I have always was interested in using Proxmox and today is the day. Only problem is I am not sure where to start.
For example, do you guys spin up a VM for every service you intend to run? Do you set it up as ext4, btrfs, or zfs?
Do you attach external HDD/SSD to expand your storage (beyond the 2 PCIe slots in the Beelink in this example).
I’ve only started reading up on Proxmox just today so I am by no means knowledgeable on the topic
I hope to hear how you guys setup yours and how you use it in terms of hosting all your services (nextcloud, vaultwarden, cgit, pihole, unbound, etc…) and your ”Dos and Don’ts“
Thank you 😊
jubilationtcornpone@sh.itjust.works 6 days ago
I use one VM per service.
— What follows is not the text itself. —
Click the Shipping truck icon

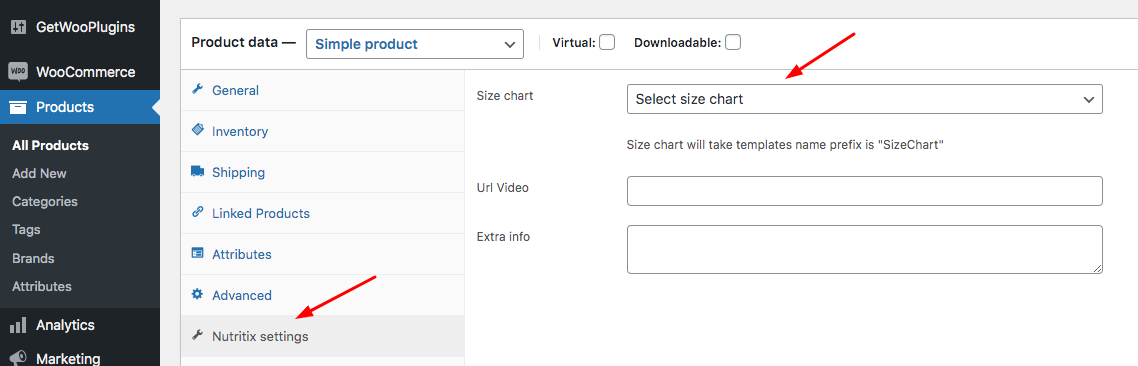coord(197,171)
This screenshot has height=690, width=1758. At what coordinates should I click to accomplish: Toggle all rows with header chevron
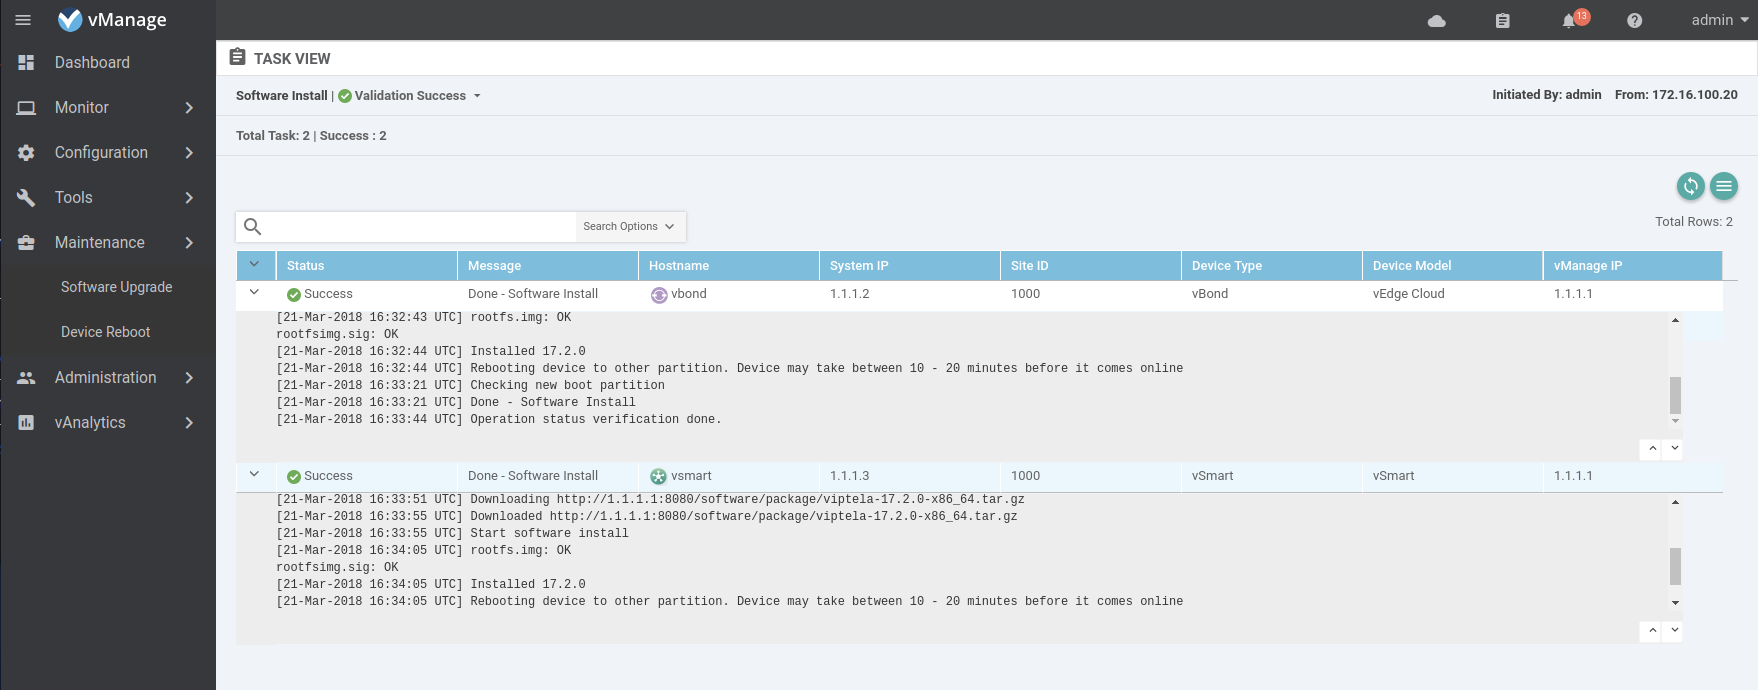(254, 265)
WAN facing services, of which I only have a couple, are on a separate DMZ subnet and are firewalled off from the LAN.
It’s probably little overkill for a self hosted setup but I have enough server resources, experience, and paranoia to support it.
anamethatisnt@sopuli.xyz 6 days ago
I prefer running true vms too, but it is resource intensive.
Playing with lxcs and docker could allow one to run more services on a little beelink.
jubilationtcornpone@sh.itjust.works 6 days ago
Yeah, with something that size you’re pretty much limited to containers.
modeh@piefed.social 6 days ago
I have a couple of publicly accessible services (vaultwarden, git, and searxng). Do you place them on a separate subnet via proxmox or through the router?
My understanding in networking is fundamental enough to properly setup OpenWrt with an inbound and outbound VPN tunnels along with policy based routing, and that’s where my networking knowledge ends.
anamethatisnt@sopuli.xyz 6 days ago
Unless you wanna expose services to others my recommendation is always to hide your services behind a vpn connection.